In the current study, a cross-sectional study was performed to determine the correlations between APOE genotypes and serum levels of glucose, TC, and TG in a cognitively normal, nondiabetic aging population. Great heterogeneity of APOE genotypes has been observed in different populations. The APOE allele frequencies in the current study were comparable with similar studies performed in Chinese populations.5,22,23 It was found that serum TC level was higher in the E4 group compared with the other two groups, and the E4 allele was positively associated with higher TC, which coincides with previous studies.5,6
With regard to the association between APOE genotypes and serum levels of glucose, one study has reported that E4 carriers had lower glucose levels compared with E3/E3 carriers in females.24 However, no association was found between the APOE E4 allele and serum levels of glucose in either males or females in the current study. Previous studies have shown that APOE might be involved in decreased cerebral glucose metabolism in the brain.20 Considering the great difference in glucose metabolism between the central nervous system and peripheral system, it is not surprising that APOE had no significant effect on peripheral glucose metabolism.
There are several limitations of the current study that need to be addressed.
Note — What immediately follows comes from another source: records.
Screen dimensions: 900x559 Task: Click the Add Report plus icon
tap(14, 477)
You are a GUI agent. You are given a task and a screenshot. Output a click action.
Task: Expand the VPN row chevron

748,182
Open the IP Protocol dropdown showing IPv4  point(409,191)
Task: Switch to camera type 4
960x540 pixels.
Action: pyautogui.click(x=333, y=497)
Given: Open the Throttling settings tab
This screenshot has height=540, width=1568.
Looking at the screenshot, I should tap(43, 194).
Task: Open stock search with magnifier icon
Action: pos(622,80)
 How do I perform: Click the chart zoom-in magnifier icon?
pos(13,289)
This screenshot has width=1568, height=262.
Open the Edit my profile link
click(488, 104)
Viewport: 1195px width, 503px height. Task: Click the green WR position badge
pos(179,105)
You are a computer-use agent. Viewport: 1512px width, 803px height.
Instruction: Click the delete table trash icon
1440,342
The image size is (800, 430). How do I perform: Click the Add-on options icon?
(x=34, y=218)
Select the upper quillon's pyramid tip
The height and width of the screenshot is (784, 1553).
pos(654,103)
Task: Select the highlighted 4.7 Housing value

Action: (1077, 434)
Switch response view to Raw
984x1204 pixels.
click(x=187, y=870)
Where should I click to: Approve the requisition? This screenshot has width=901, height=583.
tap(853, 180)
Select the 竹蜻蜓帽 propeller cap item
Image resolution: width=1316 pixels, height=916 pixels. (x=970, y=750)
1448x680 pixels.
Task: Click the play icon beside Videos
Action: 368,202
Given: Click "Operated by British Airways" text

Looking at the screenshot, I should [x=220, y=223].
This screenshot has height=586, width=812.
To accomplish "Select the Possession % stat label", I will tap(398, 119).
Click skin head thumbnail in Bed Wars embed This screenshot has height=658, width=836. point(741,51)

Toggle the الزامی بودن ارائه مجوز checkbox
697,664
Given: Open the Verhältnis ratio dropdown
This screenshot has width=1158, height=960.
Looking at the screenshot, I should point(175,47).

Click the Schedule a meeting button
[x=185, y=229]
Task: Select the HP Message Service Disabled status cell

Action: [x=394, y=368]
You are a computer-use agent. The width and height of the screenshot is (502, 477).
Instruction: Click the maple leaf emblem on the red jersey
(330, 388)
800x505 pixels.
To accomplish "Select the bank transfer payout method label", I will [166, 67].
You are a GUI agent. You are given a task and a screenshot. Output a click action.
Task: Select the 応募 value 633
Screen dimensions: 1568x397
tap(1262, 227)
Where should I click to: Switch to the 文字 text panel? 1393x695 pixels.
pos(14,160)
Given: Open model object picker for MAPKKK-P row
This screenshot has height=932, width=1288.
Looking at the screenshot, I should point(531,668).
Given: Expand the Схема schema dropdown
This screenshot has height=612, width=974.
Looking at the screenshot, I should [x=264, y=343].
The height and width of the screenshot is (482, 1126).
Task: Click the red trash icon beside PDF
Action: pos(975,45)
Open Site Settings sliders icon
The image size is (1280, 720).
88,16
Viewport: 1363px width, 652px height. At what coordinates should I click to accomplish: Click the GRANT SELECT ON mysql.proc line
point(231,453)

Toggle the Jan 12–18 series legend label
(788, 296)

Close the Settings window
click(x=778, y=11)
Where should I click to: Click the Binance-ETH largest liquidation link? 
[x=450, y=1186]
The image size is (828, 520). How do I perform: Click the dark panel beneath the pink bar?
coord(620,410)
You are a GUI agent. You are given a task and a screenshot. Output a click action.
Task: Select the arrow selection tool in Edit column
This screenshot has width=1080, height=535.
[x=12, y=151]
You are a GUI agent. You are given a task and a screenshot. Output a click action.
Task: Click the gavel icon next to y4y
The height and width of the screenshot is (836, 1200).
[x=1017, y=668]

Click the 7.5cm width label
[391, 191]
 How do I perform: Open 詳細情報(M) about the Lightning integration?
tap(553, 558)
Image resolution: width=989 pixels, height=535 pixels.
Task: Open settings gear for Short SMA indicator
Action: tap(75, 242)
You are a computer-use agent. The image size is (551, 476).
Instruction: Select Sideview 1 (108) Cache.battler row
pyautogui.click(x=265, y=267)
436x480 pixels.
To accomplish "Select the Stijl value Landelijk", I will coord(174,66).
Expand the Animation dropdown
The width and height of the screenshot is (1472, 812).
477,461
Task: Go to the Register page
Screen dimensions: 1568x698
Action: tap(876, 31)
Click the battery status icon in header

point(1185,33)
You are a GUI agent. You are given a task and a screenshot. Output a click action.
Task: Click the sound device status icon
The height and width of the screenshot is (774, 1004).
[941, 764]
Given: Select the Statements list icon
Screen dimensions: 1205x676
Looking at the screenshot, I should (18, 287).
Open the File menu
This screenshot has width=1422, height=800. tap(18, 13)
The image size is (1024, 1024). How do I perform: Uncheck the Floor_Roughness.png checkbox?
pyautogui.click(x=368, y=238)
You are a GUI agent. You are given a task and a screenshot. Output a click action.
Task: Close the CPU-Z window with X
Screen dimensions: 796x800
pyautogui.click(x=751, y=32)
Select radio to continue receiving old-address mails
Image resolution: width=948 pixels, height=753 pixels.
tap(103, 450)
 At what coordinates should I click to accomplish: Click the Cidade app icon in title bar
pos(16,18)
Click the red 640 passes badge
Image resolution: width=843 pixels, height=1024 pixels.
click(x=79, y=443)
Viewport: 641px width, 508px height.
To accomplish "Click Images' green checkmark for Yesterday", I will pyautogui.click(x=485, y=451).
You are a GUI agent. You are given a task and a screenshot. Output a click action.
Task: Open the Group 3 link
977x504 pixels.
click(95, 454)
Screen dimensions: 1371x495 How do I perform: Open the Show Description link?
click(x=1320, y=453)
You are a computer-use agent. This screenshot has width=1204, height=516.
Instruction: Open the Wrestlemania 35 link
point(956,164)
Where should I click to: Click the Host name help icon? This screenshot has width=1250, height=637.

First, only one indicator for peripheral glucose metabolism was used. It might be more accurate if combined with other indicators such as glucose intolerance and insulin resistance. In addition, there was no data on other values of serum lipid parameters such as high-density lipoprotein cholesterol and low-density lipoprotein cholesterol. Also, the sample size was relatively small in the E4 group; future independent studies with a larger sample size are needed to replicate these results.
Conclusion
This study suggests the following: (1) serum level of TC was higher in the APOE E4 carrier group; (2) the APOE E4 allele was positively associated with a high level of serum TC; and (3) no association was found between the APOE E4 allele and serum levels of glucose and TG in a cognitively normal, nondiabetic aging population, suggesting that the E4 allele may not play a crucial role in peripheral glucose metabolism.
Acknowledgments
The authors sincerely thank the participants of this study for their cooperation. This work was supported by a grant from the National Natural Science Foundation of China to Zhi-Ying Wu (81125009) and a grant from the National Natural Science Foundation of Shanghai to Jia-Jun Yang (13ZR1431100).
Footnotes
Disclosure
The authors report no conflicts of interest in this work.